(Supplied material Opens)

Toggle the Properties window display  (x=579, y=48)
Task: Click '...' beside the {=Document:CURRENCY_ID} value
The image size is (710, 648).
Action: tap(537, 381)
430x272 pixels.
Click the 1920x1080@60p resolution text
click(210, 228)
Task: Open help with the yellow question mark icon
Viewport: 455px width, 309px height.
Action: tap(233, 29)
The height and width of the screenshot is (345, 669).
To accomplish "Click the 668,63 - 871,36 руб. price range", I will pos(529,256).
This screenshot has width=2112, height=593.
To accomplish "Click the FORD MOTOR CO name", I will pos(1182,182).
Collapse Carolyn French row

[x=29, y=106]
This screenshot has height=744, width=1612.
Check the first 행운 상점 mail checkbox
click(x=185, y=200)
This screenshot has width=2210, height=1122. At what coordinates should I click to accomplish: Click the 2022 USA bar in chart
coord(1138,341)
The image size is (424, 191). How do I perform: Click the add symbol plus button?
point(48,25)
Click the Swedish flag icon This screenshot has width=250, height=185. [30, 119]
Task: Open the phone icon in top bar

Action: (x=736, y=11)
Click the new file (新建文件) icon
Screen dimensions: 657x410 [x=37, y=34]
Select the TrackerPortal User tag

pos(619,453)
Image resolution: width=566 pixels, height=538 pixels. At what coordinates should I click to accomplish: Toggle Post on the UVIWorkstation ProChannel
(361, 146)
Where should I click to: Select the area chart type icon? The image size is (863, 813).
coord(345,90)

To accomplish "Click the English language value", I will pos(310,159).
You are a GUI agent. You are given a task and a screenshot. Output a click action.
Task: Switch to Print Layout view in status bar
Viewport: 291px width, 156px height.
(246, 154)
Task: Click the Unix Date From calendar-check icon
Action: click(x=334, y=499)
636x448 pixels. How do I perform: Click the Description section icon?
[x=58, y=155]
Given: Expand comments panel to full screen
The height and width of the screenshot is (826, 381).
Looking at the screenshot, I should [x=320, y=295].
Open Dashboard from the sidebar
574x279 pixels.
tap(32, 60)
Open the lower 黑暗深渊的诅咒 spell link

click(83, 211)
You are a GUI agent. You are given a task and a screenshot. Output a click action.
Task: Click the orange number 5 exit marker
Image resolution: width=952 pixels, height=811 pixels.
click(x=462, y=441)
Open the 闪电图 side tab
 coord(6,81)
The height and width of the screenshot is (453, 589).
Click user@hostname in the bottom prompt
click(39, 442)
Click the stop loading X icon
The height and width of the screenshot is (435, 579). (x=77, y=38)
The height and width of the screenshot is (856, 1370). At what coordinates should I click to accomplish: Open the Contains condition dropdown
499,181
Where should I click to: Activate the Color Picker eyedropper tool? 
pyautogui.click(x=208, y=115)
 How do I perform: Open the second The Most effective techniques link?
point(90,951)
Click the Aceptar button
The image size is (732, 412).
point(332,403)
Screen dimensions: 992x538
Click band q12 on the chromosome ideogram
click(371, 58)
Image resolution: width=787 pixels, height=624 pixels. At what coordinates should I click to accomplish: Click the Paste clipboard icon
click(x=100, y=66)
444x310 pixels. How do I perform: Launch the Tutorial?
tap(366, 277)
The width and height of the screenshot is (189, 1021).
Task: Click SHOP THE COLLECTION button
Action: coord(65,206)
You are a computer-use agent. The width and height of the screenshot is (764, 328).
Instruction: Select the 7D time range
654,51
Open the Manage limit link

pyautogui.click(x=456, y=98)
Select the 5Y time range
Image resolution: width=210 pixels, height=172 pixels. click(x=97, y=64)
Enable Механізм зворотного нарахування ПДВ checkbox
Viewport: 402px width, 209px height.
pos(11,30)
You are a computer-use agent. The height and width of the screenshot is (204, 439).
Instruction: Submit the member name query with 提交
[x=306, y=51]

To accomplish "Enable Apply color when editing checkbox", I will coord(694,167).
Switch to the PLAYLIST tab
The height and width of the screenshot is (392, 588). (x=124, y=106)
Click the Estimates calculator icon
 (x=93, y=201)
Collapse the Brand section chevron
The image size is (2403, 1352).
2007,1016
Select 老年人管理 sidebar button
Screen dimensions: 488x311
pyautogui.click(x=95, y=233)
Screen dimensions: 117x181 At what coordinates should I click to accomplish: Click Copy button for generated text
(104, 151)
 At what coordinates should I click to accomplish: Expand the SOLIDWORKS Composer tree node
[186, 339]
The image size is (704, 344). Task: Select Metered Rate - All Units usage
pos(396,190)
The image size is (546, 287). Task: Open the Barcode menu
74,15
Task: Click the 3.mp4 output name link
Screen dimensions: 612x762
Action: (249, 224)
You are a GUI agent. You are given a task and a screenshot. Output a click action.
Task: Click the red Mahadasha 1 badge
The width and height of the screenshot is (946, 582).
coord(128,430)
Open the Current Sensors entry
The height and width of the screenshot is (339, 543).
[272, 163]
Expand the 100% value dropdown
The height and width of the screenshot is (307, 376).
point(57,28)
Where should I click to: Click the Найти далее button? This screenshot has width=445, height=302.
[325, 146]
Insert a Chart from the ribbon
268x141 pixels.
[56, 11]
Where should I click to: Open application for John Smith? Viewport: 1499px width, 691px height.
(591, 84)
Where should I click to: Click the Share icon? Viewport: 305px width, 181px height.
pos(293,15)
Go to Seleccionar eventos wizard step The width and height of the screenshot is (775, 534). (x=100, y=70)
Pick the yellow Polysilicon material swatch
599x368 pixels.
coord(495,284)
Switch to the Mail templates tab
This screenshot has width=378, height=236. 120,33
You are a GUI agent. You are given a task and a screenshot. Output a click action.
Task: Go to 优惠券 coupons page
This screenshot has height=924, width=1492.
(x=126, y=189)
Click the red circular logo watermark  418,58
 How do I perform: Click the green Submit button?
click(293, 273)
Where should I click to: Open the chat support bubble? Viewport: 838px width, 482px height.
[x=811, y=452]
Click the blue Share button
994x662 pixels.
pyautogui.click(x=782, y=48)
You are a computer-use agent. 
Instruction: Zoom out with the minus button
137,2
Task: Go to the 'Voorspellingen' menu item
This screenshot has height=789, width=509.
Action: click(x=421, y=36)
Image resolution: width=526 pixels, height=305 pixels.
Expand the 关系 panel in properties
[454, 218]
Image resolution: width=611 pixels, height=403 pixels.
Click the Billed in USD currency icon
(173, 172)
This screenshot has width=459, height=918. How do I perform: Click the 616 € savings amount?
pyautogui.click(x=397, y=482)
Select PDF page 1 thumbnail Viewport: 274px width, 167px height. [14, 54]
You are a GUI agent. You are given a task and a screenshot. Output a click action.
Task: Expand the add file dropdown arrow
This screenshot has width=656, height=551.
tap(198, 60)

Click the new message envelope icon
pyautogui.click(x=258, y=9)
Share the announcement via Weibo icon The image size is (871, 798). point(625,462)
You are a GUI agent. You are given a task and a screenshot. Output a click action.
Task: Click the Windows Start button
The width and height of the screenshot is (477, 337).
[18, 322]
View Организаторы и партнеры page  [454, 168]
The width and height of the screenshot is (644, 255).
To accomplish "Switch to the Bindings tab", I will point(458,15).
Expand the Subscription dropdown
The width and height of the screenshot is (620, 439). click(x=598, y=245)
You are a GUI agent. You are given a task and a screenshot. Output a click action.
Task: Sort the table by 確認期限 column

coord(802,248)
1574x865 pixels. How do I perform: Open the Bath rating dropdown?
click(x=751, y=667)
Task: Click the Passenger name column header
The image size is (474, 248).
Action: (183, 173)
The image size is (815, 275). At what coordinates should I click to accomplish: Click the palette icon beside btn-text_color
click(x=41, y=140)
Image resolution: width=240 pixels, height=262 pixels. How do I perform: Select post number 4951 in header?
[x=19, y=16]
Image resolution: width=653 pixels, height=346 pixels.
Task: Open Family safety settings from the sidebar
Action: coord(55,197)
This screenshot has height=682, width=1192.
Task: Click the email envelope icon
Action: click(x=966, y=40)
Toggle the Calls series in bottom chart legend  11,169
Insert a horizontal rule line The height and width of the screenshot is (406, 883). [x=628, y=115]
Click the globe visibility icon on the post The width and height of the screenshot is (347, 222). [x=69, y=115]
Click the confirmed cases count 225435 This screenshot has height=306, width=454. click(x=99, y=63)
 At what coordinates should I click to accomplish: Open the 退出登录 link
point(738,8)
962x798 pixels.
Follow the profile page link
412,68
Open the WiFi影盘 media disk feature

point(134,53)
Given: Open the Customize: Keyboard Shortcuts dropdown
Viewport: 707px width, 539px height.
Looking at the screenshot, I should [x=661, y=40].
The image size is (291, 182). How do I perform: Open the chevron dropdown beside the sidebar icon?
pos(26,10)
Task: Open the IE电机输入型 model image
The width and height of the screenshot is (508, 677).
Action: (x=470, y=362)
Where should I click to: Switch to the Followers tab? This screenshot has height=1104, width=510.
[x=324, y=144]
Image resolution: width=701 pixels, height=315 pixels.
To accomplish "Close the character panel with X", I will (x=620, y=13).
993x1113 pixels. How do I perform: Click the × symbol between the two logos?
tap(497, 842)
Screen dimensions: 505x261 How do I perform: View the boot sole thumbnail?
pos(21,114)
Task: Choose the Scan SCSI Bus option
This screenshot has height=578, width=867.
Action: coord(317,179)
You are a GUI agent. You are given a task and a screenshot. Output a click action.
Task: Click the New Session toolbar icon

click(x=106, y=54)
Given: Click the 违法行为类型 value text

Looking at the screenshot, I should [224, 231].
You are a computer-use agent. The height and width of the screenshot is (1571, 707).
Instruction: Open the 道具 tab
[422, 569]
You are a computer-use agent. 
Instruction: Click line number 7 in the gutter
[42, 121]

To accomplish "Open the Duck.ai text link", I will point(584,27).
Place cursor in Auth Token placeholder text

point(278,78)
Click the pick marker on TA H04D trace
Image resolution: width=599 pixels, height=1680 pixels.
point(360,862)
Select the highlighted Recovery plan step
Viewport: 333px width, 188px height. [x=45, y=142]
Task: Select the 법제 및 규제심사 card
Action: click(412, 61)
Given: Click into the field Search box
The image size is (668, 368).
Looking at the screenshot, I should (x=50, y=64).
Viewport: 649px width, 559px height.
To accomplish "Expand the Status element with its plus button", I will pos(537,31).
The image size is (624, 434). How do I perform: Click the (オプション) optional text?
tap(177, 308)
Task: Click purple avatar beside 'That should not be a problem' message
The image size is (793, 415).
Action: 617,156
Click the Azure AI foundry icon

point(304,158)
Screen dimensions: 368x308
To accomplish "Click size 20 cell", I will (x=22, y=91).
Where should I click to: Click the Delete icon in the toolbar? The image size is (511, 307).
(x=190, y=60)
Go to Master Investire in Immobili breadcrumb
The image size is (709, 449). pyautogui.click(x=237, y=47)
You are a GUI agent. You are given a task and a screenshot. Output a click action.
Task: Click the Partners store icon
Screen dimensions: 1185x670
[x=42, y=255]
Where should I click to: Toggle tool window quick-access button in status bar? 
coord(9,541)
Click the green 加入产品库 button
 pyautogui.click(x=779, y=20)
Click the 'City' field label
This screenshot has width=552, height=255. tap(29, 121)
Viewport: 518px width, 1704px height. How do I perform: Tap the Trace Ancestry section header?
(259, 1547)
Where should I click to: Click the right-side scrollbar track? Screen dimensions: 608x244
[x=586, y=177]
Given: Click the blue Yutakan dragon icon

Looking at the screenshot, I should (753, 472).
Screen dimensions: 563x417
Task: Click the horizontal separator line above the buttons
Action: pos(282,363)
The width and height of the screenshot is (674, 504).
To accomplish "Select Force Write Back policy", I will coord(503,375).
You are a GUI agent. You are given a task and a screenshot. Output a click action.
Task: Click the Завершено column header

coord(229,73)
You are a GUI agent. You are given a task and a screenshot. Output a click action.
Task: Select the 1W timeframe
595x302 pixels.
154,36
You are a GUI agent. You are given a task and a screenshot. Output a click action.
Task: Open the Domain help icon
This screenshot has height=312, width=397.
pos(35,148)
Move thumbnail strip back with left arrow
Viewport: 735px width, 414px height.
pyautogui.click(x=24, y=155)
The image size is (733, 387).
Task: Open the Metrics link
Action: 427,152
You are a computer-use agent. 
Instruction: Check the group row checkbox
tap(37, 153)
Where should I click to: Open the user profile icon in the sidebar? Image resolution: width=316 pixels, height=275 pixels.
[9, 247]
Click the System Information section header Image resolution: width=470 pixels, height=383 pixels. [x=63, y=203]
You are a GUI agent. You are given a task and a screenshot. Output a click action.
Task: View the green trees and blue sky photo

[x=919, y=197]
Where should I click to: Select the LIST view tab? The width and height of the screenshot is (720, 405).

(Supplied material Closes)

- _Task_
Print the first line of the records above and each line after it, exactly, through the line with "Task: Open help".

- _Your response_
Toggle the Properties window display  (x=579, y=48)
Task: Click '...' beside the {=Document:CURRENCY_ID} value
The image size is (710, 648).
Action: tap(537, 381)
430x272 pixels.
Click the 1920x1080@60p resolution text
click(210, 228)
Task: Open help with the yellow question mark icon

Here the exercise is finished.